Der November ist für mich immer der arbeitsreichste Monat des Jahres. Vorgezogene Redaktionsschlüsse bei den Zeitschriften, für sie ich schreibe, verlangen Nachtschichten. Projekte für das neue Jahr werden formuliert, zu Papier gebracht und beschlossen. Der Steuerberater schickt einen vorläufigen Jahresabschluss, die Weine für die großen Januar-Degustationen müssen eingekauft werden. Und dann sind da noch die vielen vorweihnachtlichen Weinproben, die zwar ein Vergnügen sind, aber das Zeitfenster für die lästigen Pflichten weiter verengen. Diesmal waren es eine spannende Finalprobe für den Riesling Cup des FEINSCHMECKER in Hamburg, Meiningers exklusives Weinevent Finest 100 in Neustadt, Champagnerverkostungen von Laurent-Perrier und Nicolas Feuillatte, um nur einige Höhepunkte zu nennen.
Weine der 18 Güter der „Grandi Marchi“
Das spannendste Weindegustation aber fand in Rom statt. Der italienische Weinkritiker Daniele Cernilli führte durch eine Probe von Spitzenweinen von 18 italienischen Weingütern, die sich zur Vereinigung „Grandi Marchi“ zusammengeschlossen haben und sich einmal im Jahr in der italienischen Hauptstadt zu ihrer Jahresversammlung treffen. Das Mitgliederspektrum reicht von Antinori bis Tasca d’Almerita – also fast das gesamte Who is Who des italienischen Weins. Das Tasting fand im Palazzo Rospigliosi auf dem Quirinalshügel gleich neben dem Präsidentenpalast statt, geladen waren römische Gastronomen und Hauptstadtjournalisten – und ich.

§ Zu bearbeitende Aufgaben:
1. In welchem Gebäude fand laut Textauszug die Verkostung in Rom statt?
2. Wiederholen Sie den Textauszug wortgetreu von „Der November ist“ bis „Höhepunkte zu nennen.“.

§ Bereitgestellte Daten:
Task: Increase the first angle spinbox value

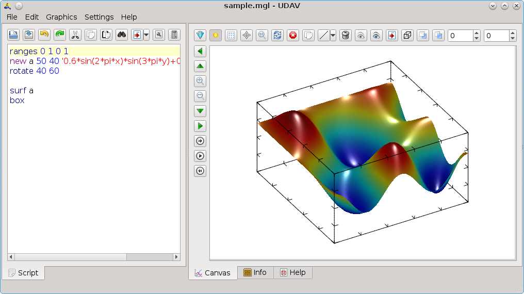Action: click(477, 33)
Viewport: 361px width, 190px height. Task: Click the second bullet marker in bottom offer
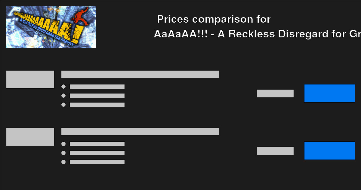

§ Lösungen:
1. Im Palazzo Rospigliosi auf dem Quirinalshügel

2.
Der November ist für mich immer der arbeitsreichste Monat des Jahres. Vorgezogene Redaktionsschlüsse bei den Zeitschriften, für sie ich schreibe, verlangen Nachtschichten. Projekte für das neue Jahr werden formuliert, zu Papier gebracht und beschlossen. Der Steuerberater schickt einen vorläufigen Jahresabschluss, die Weine für die großen Januar-Degustationen müssen eingekauft werden. Und dann sind da noch die vielen vorweihnachtlichen Weinproben, die zwar ein Vergnügen sind, aber das Zeitfenster für die lästigen Pflichten weiter verengen. Diesmal waren es eine spannende Finalprobe für den Riesling Cup des FEINSCHMECKER in Hamburg, Meiningers exklusives Weinevent Finest 100 in Neustadt, Champagnerverkostungen von Laurent-Perrier und Nicolas Feuillatte, um nur einige Höhepunkte zu nennen.